--- begin ---
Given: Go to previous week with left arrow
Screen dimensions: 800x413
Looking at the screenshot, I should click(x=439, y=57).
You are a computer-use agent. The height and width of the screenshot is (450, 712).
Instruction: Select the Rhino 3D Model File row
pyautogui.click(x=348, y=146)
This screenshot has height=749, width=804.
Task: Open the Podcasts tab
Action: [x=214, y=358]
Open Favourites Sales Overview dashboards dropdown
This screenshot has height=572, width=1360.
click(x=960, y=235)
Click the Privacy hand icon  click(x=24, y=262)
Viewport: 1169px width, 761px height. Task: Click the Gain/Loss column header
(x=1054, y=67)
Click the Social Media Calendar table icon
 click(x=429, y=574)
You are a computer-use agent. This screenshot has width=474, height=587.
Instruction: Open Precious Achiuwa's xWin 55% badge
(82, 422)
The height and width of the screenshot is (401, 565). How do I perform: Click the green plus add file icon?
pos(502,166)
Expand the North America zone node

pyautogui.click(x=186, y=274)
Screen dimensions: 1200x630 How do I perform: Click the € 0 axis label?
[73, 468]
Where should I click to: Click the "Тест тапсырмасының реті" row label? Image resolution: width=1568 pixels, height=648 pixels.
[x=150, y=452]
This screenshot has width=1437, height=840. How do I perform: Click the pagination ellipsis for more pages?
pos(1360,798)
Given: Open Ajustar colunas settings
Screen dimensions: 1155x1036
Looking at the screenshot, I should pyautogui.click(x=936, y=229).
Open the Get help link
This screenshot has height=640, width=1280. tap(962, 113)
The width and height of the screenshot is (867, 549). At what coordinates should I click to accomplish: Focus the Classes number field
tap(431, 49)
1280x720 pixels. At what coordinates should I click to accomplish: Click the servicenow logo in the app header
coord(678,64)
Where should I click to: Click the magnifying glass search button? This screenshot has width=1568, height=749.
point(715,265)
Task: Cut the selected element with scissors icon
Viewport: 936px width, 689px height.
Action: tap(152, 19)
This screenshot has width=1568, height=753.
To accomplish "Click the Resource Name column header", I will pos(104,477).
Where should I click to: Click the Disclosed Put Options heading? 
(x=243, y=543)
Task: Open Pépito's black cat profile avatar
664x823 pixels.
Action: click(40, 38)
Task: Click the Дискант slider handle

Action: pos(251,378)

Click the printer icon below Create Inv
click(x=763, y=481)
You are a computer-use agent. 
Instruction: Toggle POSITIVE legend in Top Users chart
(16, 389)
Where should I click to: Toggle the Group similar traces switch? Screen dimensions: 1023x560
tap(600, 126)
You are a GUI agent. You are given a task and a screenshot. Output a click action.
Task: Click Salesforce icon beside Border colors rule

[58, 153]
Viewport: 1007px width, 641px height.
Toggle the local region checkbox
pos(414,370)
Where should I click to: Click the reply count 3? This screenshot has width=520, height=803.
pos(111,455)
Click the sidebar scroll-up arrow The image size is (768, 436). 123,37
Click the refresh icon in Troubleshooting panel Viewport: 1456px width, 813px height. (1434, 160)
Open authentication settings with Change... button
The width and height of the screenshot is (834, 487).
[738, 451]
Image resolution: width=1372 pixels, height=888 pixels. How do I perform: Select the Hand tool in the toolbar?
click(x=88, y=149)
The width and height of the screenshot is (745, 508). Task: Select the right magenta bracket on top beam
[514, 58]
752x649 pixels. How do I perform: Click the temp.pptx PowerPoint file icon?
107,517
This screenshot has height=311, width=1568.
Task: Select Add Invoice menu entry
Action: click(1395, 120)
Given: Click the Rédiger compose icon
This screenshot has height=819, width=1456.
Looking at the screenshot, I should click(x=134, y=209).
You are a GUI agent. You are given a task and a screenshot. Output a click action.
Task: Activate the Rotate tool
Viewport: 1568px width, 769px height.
--- end ---
§ WHAT THE EXERCISE ASKS:
Retype every one of the records above word for word, with nothing changed.

§ FULL OUTPUT:
Given: Go to previous week with left arrow
Screen dimensions: 800x413
Looking at the screenshot, I should click(x=439, y=57).
You are a computer-use agent. The height and width of the screenshot is (450, 712).
Instruction: Select the Rhino 3D Model File row
pyautogui.click(x=348, y=146)
This screenshot has height=749, width=804.
Task: Open the Podcasts tab
Action: [x=214, y=358]
Open Favourites Sales Overview dashboards dropdown
This screenshot has height=572, width=1360.
click(x=960, y=235)
Click the Privacy hand icon  click(x=24, y=262)
Viewport: 1169px width, 761px height. Task: Click the Gain/Loss column header
(x=1054, y=67)
Click the Social Media Calendar table icon
 click(x=429, y=574)
You are a computer-use agent. This screenshot has width=474, height=587.
Instruction: Open Precious Achiuwa's xWin 55% badge
(82, 422)
The height and width of the screenshot is (401, 565). How do I perform: Click the green plus add file icon?
pos(502,166)
Expand the North America zone node

pyautogui.click(x=186, y=274)
Screen dimensions: 1200x630 How do I perform: Click the € 0 axis label?
[73, 468]
Where should I click to: Click the "Тест тапсырмасының реті" row label? Image resolution: width=1568 pixels, height=648 pixels.
[x=150, y=452]
This screenshot has width=1437, height=840. How do I perform: Click the pagination ellipsis for more pages?
pos(1360,798)
Given: Open Ajustar colunas settings
Screen dimensions: 1155x1036
Looking at the screenshot, I should pyautogui.click(x=936, y=229).
Open the Get help link
This screenshot has height=640, width=1280. tap(962, 113)
The width and height of the screenshot is (867, 549). At what coordinates should I click to accomplish: Focus the Classes number field
tap(431, 49)
1280x720 pixels. At what coordinates should I click to accomplish: Click the servicenow logo in the app header
coord(678,64)
Where should I click to: Click the magnifying glass search button? This screenshot has width=1568, height=749.
point(715,265)
Task: Cut the selected element with scissors icon
Viewport: 936px width, 689px height.
Action: tap(152, 19)
This screenshot has width=1568, height=753.
To accomplish "Click the Resource Name column header", I will pos(104,477).
Where should I click to: Click the Disclosed Put Options heading? 
(x=243, y=543)
Task: Open Pépito's black cat profile avatar
664x823 pixels.
Action: click(40, 38)
Task: Click the Дискант slider handle

Action: pos(251,378)

Click the printer icon below Create Inv
click(x=763, y=481)
You are a computer-use agent. 
Instruction: Toggle POSITIVE legend in Top Users chart
(16, 389)
Where should I click to: Toggle the Group similar traces switch? Screen dimensions: 1023x560
tap(600, 126)
You are a GUI agent. You are given a task and a screenshot. Output a click action.
Task: Click Salesforce icon beside Border colors rule

[58, 153]
Viewport: 1007px width, 641px height.
Toggle the local region checkbox
pos(414,370)
Where should I click to: Click the reply count 3? This screenshot has width=520, height=803.
pos(111,455)
Click the sidebar scroll-up arrow The image size is (768, 436). 123,37
Click the refresh icon in Troubleshooting panel Viewport: 1456px width, 813px height. (1434, 160)
Open authentication settings with Change... button
The width and height of the screenshot is (834, 487).
[738, 451]
Image resolution: width=1372 pixels, height=888 pixels. How do I perform: Select the Hand tool in the toolbar?
click(x=88, y=149)
The width and height of the screenshot is (745, 508). Task: Select the right magenta bracket on top beam
[514, 58]
752x649 pixels. How do I perform: Click the temp.pptx PowerPoint file icon?
107,517
This screenshot has height=311, width=1568.
Task: Select Add Invoice menu entry
Action: click(1395, 120)
Given: Click the Rédiger compose icon
This screenshot has height=819, width=1456.
Looking at the screenshot, I should click(x=134, y=209).
You are a GUI agent. You are given a task and a screenshot. Output a click action.
Task: Activate the Rotate tool
Viewport: 1568px width, 769px height.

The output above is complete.